(Saved data entries):
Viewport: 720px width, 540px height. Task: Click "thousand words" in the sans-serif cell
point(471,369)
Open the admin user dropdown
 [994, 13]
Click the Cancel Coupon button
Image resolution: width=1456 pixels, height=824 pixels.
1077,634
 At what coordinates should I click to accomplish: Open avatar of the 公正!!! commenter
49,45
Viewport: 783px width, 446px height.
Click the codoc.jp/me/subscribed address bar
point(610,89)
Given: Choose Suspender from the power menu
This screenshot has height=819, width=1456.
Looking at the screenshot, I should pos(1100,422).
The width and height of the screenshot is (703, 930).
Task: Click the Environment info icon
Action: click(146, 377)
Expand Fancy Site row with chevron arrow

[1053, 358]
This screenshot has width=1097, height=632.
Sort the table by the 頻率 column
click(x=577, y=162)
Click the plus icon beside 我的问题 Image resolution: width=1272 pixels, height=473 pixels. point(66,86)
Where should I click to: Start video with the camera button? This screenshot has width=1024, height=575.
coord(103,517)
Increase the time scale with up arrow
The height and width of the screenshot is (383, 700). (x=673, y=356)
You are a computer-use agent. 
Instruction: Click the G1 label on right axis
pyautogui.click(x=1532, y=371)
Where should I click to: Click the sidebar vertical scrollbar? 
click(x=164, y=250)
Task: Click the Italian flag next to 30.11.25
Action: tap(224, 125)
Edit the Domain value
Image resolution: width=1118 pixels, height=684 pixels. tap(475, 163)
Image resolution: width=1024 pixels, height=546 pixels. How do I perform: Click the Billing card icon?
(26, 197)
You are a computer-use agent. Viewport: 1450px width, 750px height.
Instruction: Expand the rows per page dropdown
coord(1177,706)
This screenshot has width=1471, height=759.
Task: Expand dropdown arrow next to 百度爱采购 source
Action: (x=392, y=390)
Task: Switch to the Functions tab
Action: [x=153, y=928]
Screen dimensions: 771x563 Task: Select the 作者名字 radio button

(EXERCISE DESCRIPTION):
Give the number of lines in the records that contain the string "computer", and write nothing besides that number.

(ANSWER):
2